EXCERPT TO READ:
From my search engine slush pile “COPD and beer”. Presumably the question is whether or not the two are compatible.
There are two answers to that:-
2. I’m going to the pub later today.
You should only drink cask beer, never keg. Lager is quite obviously gassy, but other keg beers, like stouts and bitters, contain higher levels of dissolved gas than is good for you. The gas will inflate your stomach, causing it to push up your diaphragm and constrict your lungs, impairing your breathing. You really don’t need that, and avoiding lager, at least, is a no-brainer.
Being, to whatever degree, drunk, is likely to screw with your meds, in that you’re likely to forget them. Bear that in mind.
If you are taking Theophylline-based drugs, don’t wear suede shoes –puking is likely to be a feature of your time in the pub (for much of my life I merely borrowed beer, until my meds were changed). For that reason, if you eat while you’re out, I recommend egg mayo or tuna mayo sandwiches, as they’re exactly the same coming and going.
In my experience, as my COPD worsens, the effects of alcohol are amplified – put simply, where before I was simply a little blurred around the edges, I can often be blind drunk on the same amount of beer. This is bad news, obviously. It’s also unpredictable.

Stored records
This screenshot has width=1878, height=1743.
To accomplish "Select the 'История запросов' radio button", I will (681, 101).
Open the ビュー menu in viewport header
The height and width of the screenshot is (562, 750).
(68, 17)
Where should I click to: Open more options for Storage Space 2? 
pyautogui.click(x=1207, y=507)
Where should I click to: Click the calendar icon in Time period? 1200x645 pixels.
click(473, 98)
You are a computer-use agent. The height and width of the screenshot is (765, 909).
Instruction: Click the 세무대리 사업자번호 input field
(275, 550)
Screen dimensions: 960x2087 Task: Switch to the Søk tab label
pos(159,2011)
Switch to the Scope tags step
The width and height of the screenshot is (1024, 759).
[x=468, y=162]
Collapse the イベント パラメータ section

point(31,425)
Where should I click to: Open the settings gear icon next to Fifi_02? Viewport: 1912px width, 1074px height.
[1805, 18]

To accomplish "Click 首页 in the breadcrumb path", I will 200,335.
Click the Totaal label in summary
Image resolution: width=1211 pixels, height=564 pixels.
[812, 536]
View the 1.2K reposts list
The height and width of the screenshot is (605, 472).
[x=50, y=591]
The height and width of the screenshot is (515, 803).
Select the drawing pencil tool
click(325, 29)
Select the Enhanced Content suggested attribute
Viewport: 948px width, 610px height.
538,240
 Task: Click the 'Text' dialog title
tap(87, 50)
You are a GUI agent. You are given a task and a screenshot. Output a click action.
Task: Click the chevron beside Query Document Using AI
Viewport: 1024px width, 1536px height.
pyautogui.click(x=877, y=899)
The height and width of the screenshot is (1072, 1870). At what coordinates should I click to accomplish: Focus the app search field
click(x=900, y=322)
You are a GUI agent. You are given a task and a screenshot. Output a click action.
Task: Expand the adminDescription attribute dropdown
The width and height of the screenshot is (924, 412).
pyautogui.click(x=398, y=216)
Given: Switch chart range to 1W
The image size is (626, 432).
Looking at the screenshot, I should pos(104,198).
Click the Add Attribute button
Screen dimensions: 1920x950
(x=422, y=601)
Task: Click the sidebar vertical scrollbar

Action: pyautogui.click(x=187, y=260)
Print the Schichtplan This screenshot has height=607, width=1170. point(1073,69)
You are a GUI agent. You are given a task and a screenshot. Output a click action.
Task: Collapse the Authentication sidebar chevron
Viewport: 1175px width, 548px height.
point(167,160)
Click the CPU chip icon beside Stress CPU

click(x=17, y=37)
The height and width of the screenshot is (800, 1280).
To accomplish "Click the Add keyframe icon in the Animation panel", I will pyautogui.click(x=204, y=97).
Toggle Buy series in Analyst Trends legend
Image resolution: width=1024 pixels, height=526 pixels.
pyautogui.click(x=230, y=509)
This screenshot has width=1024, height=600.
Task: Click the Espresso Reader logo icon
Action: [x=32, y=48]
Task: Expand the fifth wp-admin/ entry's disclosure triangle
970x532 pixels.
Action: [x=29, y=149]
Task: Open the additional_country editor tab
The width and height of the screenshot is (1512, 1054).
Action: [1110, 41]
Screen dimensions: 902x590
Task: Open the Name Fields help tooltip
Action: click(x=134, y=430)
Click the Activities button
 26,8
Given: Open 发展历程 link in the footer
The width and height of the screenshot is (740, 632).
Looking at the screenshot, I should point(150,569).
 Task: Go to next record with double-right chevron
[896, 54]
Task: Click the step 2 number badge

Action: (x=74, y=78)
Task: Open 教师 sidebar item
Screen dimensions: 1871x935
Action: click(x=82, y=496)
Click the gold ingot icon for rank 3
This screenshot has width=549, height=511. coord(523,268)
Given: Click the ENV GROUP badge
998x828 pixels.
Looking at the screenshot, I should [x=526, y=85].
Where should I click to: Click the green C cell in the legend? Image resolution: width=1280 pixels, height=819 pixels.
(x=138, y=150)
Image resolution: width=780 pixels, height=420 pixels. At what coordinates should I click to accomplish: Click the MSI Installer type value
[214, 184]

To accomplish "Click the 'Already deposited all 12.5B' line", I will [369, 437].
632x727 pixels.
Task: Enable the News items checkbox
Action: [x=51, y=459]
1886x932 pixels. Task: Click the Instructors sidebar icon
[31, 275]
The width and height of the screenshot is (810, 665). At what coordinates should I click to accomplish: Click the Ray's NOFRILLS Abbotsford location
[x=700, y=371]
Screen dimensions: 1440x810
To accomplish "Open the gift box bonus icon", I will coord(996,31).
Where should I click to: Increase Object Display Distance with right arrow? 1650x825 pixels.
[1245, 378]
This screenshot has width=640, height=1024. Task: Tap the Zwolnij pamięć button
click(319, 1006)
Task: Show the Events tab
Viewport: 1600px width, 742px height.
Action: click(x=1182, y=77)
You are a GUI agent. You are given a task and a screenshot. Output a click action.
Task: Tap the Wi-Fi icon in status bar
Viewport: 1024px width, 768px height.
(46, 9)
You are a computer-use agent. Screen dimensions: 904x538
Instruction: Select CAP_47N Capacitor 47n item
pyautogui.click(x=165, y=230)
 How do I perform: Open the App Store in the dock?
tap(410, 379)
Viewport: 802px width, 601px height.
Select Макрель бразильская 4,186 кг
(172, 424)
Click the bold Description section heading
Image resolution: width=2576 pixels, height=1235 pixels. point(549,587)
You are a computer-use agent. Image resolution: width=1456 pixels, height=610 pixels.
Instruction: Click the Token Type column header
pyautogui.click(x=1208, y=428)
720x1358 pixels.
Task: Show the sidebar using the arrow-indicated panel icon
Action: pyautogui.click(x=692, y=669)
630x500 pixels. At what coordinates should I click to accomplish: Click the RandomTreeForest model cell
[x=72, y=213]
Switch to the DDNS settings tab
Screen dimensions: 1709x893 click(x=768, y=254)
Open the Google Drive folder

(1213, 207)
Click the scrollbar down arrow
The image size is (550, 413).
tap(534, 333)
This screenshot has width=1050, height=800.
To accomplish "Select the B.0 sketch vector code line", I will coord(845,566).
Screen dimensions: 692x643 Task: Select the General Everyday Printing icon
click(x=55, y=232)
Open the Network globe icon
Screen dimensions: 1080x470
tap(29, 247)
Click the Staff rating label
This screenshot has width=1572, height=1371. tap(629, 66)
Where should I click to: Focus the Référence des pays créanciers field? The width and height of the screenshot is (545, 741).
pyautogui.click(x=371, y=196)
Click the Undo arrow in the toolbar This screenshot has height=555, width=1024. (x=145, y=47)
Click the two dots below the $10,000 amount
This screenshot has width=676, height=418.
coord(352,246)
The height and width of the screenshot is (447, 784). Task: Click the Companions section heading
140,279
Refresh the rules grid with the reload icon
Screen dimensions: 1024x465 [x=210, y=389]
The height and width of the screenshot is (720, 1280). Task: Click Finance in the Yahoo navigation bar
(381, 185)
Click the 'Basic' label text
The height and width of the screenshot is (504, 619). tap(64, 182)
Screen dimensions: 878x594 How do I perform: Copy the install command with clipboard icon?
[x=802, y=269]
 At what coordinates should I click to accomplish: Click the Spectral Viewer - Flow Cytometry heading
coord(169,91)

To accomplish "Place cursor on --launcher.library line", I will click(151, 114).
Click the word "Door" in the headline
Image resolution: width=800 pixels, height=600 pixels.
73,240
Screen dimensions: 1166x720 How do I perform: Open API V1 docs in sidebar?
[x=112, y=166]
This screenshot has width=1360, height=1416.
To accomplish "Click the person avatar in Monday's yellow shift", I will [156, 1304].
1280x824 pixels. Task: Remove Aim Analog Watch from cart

REQUIRED WORK:
From the post above on COPD and beer, output the passage that begins at the words "Being, to whatever" and stops after "coming and going.", copied word for word.

SOLVED EXERCISE:
Being, to whatever degree, drunk, is likely to screw with your meds, in that you’re likely to forget them. Bear that in mind.
If you are taking Theophylline-based drugs, don’t wear suede shoes –puking is likely to be a feature of your time in the pub (for much of my life I merely borrowed beer, until my meds were changed). For that reason, if you eat while you’re out, I recommend egg mayo or tuna mayo sandwiches, as they’re exactly the same coming and going.